■ TASK PROMPT
Copy the records below word for word, starting at the line containing "This screenshot has height=980, width=1225." and ending with the line containing "[x=1240, y=116]".
-- START OF DATA FOR THIS TASK --
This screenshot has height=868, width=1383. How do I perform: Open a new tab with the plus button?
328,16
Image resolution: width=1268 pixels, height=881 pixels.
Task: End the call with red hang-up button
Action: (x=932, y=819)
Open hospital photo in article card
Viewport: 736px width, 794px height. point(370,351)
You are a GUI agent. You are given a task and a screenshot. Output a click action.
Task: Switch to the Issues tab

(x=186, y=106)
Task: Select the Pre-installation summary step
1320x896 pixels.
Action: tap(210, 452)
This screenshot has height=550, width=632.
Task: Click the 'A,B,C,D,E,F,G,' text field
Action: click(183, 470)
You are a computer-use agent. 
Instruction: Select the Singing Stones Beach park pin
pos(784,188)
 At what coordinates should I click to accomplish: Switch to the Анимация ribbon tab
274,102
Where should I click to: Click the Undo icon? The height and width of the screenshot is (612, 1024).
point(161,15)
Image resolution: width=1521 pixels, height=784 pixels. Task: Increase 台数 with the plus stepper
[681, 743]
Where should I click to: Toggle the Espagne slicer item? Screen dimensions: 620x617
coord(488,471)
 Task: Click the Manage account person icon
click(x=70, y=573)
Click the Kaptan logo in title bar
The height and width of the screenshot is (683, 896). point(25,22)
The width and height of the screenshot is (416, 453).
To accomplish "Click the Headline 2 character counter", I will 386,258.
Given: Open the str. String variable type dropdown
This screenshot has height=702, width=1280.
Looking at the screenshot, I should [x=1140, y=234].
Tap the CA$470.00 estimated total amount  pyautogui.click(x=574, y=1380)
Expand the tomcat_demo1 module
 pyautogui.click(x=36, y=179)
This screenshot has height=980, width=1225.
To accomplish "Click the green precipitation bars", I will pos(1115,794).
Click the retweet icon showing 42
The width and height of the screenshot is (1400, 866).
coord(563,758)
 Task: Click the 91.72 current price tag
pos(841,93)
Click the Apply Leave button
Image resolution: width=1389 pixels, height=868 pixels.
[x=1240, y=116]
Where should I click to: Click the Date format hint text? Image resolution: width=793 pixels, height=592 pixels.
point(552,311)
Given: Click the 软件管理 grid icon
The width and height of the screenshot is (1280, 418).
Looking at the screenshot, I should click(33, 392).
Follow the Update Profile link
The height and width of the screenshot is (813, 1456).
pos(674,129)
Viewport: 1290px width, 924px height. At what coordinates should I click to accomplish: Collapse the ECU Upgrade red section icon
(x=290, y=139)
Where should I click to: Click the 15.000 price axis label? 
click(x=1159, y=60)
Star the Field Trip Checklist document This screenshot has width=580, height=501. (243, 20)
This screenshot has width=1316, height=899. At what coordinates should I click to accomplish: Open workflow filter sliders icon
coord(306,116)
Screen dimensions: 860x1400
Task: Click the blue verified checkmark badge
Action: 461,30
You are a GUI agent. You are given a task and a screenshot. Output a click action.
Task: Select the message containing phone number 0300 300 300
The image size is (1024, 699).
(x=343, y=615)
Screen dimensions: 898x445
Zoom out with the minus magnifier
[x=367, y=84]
-- END OF DATA FOR THIS TASK --
■ WORKED SOLUTION
This screenshot has height=980, width=1225.
To accomplish "Click the green precipitation bars", I will pos(1115,794).
Click the retweet icon showing 42
The width and height of the screenshot is (1400, 866).
coord(563,758)
 Task: Click the 91.72 current price tag
pos(841,93)
Click the Apply Leave button
Image resolution: width=1389 pixels, height=868 pixels.
[x=1240, y=116]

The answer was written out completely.